▶ **作業内容**
**1.** 本文抜粋のうち「大正時代、棋界は」で始まる段落を、主な事実を残して短い箇条書きにまとめること。
**2.** 本文抜粋の「その昔、ファミコンの世界には、」から下、「はい、正直観てないですが、猛烈に観たかったです。」までの全体を、「小学生時代」を「子ども時代」に替えて更新した形で示すこと。

▶ **本文抜粋**
================

コギトの本棚 将棋《ワイの銀が泣いている》


2014年もいよいよ4月を迎えました。
新入生や新入社員の方々は新たな環境に飛び込み、
期待と不安で胸がいっぱいかもしれません。
そんな4月といえば、
将棋ファンにはたまらない棋戦が始まります。
そうです、名人戦です。
僕は新入生でも新入社員でもありませんが、
こと名人戦が始まる四月は、
本当に期待と不安で胸がいっぱいになってしまう季節です。

今年の名人戦は、というよりも、
今年の名人戦も、対局者は、ご存じのあの二人です。
名人:森内俊之、挑戦者:羽生善治。
名人位と挑戦者の席は入れ変われど、
この二人にとって、名人戦は馴染みの舞台。
驚くことに、過去の対局をひもといてみますと、
ここ10年で、同一カードは、六回に及びます。
さらに驚きなのは、過去12年間、
羽生さんと森内さん、
どちらかは必ず名人戦の舞台に上がっているということなのです。
つまり、将棋における名人という位は、
彼ら二人のためにあると言ってもいいのです。

この『名人』という言葉、
将棋にあまり興味のない方々にも、
かなり馴染みのある言葉なのではないでしょうか。
その昔、ファミコンの世界には、
高橋名人という人がいました。
何を隠そう僕も小学生時代は、彼に熱狂した一人で、
あの16連射に憧れ、
ハドソンの連射パッドを購入したりもしました。
しかも、高橋名人を題材に映画も作られましたよね。
『GAME KING 高橋名人対毛利名人 激突!大決戦』
はい、正直観てないですが、猛烈に観たかったです。
で、ちょっと調べてみると、
ファミコンの世界には、何人も名人がいたのですね。
橋本名人、河野名人、服部名人、(割愛……)、
とにかくゲーム会社各社が名人を擁していたようです。
さて、別にこのことをくさすわけではありませんが、
少々『名人』というものが誤解されているのは事実です。
どういうことかと言うと、将棋界において、
『名人』は形容詞的に使わないということですね。
「なにかが巧い人」ほどの意味で○×名人とは、使われません。将
棋界における『名人』とは、
昔の中国の『天子』様のように、
この世にたった一人であり、
また、尊い敬称なんですね。
その証拠に、『名人』という名前をめぐって、
将棋界ではいろいろなごたごたがありました。

大正時代、棋界は今ほど統一されていませんでした。
そこで、関東棋界に対抗し、
関西の有力者に推挙される形で、
かの有名な坂田三吉が、『関西名人』と名乗ったのです。
このことは、大きな波紋を呼び、
棋界を統一した将棋連盟から、
坂田三吉は、名人僭称を理由に、棋界追放を受けたのでした。
それほどに、勝手に名人を名乗ることはご法度であり、
かつ、重い名前だということがわかります。

そもそも、名人のルーツは江戸時代にさかのぼります。
大橋宗桂が初代名人になったのが1612年ということですから、
関ヶ原の戦いから12年後には
すでに将軍から庇護を受けていたということになりますね。
そして、名人には俸禄が支給されていました。

================

対象の位置データ:
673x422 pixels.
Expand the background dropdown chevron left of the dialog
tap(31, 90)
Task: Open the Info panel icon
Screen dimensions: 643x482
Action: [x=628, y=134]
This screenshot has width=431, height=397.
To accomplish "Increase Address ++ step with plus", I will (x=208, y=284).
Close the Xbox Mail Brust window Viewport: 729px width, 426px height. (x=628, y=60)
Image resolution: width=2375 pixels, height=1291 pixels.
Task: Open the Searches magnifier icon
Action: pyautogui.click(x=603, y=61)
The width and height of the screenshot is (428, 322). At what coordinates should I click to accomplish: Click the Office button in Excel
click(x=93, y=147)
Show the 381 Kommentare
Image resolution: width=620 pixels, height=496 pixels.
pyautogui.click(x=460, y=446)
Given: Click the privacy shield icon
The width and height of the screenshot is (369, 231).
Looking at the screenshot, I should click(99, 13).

================

▶ **各課題の解答**
**1.**
- 大正時代、棋界は今ほど統一されていなかった。
- 坂田三吉は関西の有力者に推挙される形で、関東棋界に対抗して『関西名人』と名乗った。
- これが大きな波紋を呼び、棋界を統一した将棋連盟は、名人僭称を理由に坂田三吉を棋界から追放した。
- 勝手に名人を名乗ることはご法度であり、名人は重い名前だとわかる。

**2.**
その昔、ファミコンの世界には、
高橋名人という人がいました。
何を隠そう僕も子ども時代は、彼に熱狂した一人で、
あの16連射に憧れ、
ハドソンの連射パッドを購入したりもしました。
しかも、高橋名人を題材に映画も作られましたよね。
『GAME KING 高橋名人対毛利名人 激突!大決戦』
はい、正直観てないですが、猛烈に観たかったです。